# question rv weight



## harley51 (Mar 16, 2011)

I have a 2006 jeep liberty 3.7 tow cap 5000 lbs. whats the largest rv it can pull by weight.


----------



## ctfortner (Nov 16, 2007)

Have a look at this post, it should help you out. If you still have questions, post back and we will try to help out.

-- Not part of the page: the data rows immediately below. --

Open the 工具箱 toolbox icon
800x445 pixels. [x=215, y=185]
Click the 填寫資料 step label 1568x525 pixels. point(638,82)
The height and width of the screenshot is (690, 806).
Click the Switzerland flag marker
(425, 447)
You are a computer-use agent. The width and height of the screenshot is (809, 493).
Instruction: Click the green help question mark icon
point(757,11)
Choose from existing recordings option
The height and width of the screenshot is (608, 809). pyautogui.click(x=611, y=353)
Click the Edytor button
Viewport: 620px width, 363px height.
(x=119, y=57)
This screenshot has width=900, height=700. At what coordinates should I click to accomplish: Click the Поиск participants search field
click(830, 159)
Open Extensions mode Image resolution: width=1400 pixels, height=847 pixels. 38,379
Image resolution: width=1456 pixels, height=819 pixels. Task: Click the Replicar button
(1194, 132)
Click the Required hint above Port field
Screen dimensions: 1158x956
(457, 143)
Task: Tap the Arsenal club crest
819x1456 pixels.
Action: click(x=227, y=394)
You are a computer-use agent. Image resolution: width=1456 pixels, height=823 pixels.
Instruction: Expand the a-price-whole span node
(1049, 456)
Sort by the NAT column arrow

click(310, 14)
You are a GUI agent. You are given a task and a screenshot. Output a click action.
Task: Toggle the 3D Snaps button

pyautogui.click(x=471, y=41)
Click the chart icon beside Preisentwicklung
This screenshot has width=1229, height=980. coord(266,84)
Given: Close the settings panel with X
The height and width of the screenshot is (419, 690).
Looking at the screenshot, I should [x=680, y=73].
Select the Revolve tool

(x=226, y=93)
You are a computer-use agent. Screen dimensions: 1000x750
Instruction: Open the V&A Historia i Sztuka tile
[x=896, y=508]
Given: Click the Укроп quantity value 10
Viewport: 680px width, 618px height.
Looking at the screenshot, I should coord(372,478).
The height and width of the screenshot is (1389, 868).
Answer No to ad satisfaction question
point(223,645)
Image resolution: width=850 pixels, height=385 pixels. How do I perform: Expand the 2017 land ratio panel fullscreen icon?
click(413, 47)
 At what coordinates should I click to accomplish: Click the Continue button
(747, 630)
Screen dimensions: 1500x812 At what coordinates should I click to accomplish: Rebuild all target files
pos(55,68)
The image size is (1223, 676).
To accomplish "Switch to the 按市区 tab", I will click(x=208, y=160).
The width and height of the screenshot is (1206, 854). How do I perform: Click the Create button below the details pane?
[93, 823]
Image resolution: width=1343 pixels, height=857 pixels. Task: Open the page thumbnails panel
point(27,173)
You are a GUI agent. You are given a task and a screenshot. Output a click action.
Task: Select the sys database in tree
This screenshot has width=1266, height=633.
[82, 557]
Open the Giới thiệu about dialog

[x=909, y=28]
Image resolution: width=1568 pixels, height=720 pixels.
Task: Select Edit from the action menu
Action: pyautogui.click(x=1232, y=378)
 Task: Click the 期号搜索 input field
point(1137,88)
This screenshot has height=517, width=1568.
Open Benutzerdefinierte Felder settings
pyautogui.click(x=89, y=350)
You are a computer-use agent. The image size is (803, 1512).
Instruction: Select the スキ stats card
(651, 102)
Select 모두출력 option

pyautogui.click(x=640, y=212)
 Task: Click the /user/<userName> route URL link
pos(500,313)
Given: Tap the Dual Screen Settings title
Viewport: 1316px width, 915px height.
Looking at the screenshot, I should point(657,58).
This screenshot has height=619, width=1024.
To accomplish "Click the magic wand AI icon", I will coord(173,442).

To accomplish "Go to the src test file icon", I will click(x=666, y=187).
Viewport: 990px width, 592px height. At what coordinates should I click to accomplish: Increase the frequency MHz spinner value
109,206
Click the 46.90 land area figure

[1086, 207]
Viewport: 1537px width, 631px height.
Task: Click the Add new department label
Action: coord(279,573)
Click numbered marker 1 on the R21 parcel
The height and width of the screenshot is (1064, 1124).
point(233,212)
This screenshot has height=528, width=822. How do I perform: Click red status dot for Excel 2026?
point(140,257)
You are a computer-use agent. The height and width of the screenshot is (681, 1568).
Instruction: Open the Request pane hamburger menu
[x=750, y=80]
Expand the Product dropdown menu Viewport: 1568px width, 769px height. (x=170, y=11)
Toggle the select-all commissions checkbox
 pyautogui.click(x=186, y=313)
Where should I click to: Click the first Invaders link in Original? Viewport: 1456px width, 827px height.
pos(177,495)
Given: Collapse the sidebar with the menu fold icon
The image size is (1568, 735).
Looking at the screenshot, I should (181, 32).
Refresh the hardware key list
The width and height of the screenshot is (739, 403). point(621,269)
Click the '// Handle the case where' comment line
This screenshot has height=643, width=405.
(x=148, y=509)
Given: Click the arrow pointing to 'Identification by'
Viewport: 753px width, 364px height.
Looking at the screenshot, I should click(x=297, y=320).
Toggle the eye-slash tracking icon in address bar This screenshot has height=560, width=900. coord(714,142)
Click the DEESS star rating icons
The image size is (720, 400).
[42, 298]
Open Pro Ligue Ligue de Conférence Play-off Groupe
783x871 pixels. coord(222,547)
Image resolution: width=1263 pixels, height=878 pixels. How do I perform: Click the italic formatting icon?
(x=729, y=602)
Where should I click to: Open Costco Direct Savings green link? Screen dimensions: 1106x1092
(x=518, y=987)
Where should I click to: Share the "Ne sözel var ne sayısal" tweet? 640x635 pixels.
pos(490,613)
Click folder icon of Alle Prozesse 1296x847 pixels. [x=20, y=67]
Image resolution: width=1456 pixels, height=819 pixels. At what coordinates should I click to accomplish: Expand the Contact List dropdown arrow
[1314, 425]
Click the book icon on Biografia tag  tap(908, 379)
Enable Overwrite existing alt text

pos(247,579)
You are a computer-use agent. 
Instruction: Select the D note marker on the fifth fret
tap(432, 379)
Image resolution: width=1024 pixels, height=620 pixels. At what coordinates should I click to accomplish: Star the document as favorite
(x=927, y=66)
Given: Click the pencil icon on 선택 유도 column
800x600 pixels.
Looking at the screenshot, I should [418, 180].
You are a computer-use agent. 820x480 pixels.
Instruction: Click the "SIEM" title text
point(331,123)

http://www.campercommunity.com/forum/rv-camper-discussions/941-jeep-liberty-towing-capacity.html


----------



## harley51 (Mar 16, 2011)

thank you, his was 3500 lbs mine is 5000 lbs so I should be good with something 3000 to 3500 lbs.


----------



## Gerry (Jan 24, 2011)

*RV weight*

It has always been my thinking that a RV shouldn't exceed 80% of the tow vehicles rated capacity. My thinking comes from the idea that even though people every day meet and even exceed their TV rating when you're in an emergency situation you loose some control operating on the fringe that could save you if the balance was more favorable and less weight is always easier to handle than more. I am a real believer in safety and operating on the edge makes me very nervous. I'd also highly recomend a weight distributing hitch, know your true weight not dry weight and make sure you're balanced and not tail heavy. Just my 2c, Gerry


----------



## harley51 (Mar 16, 2011)

thank you!


----------



## happiestcamper (Mar 6, 2008)

Wow Todd, I'm on my third vehicle since that other post - and a different trailer :rotflmao1:
Harley, welcome to the site :welcome:


----------